While Nathan explained that they had only last month traded their wooded eighty for a hundred and sixty acres of prairie land in this district, and that it had been their plan to surprise her the next Sunday by driving over to see her before she had heard that they were in that part of the state, Elizabeth sat on the edge of the wood-box and still held to his coat as if afraid the vision might vanish from her sight, and asked questions twice as fast as the pleased old man could answer them, and learned that Nathan had been appointed to fill out the unexpired term of the moderator of the Chamberlain school district, with whom he had traded for the land. The business of the evening was curtailed to give the pair a chance to talk, and when the contract was signed, Elizabeth said that she would go home with Nathan, and John Hunter thrust himself into the felicitous arrangement by taking the young girl over in his farm wagon, it being decided that Patsie’s lameness made it best for her to remain housed in Silas’s barn for the night.
It was a mile and a half along soggy roads to Nathan Hornby’s, and John Hunter made as much of the time fortune had thrown at him as possible. They sat under one umbrella, and found the distance short, and John told her openly that he was glad she was to be in his neighbourhood.
CHAPTER V
REACHING HUNGRY HANDS TOWARD A SYMBOL
Susan Hornby’s delight over Elizabeth’s coming was the most satisfying thing Nathan had seen since his return from Topeka. He had traded the land to please his wife, by getting nearer Elizabeth, but the presence of the girl in the house was so overwhelmingly surprising that Susan was swept by its very suddenness into shedding tears of actual joy. Elizabeth was put to the disconcerting necessity of explaining that her mother somewhat resented Aunt Susan’s influence upon her daughter’s life when she found her friends enthusiastically planning visits in the near future. She softened the details as much as possible and passed it over as only a bit of maternal jealousy, but was obliged to let this dear friend see that it was rather a serious matter in her calculations. Susan Hornby now understood why Elizabeth had never visited her in these four years.
With the eyes of love Aunt Susan saw that four years in a position of authority had ripened her darling, and made of her a woman of wit and judgment, who could tell a necessary thing in a right manner or with a reserve which was commendable. Eagerly she studied her to see what the changes of those formative years had brought her. She listened to Elizabeth’s plans for going to Topeka, and rejoiced that the intellectual stimulus was still strong in her. Elizabeth was obliged to explain away her parent’s attitude regarding further education, and left much for the older woman to fill in by her intuitions and experience of the world, but there again Susan Hornby saw evidences of strength which made her feel that the loss was offset by power gained. Elizabeth Farnshaw had matured and had qualities which would command recognition. John Hunter had shown that he recognized them—a thing which Elizabeth without egotism also knew.
It was a new experience to go to sleep thinking of any man but Hugh. In the darkness of the little bedroom in which Elizabeth slept that night Hugh’s priority was met face to face by John Hunter’s proximity. Possession is said to be nine points in the law, and John Hunter was on the ground.
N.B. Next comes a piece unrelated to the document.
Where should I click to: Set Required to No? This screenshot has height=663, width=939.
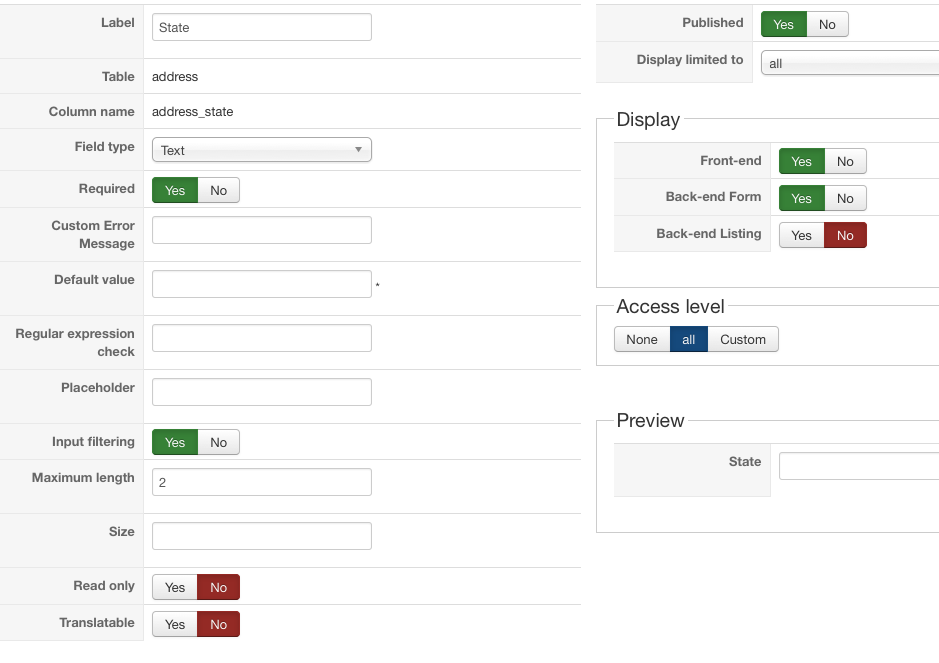tap(219, 191)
The girl had been shut away from those of her kind until her hungry hands in that hour of thought, reached out to the living presence of the cultured man, and her hungry heart prayed to heaven that she might not be altogether unpleasing to him.
In the hour spent with John Hunter she had learned that he had come to Kansas to open a farm on the only unmortgaged piece of property which his father had left him when he died; that his mother intended to come to him as soon as he had a house built; and by an accidental remark she had also learned that there were lots in some eastern town upon which enough money could be raised to stock the farm with calves and that it was the young man’s intention to farm this land himself. It seemed so incredible that John Hunter should become a farmer that by her astonished exclamation over it she had left him self-satisfied at her estimate of his foreignness to the life he was driven to pursue.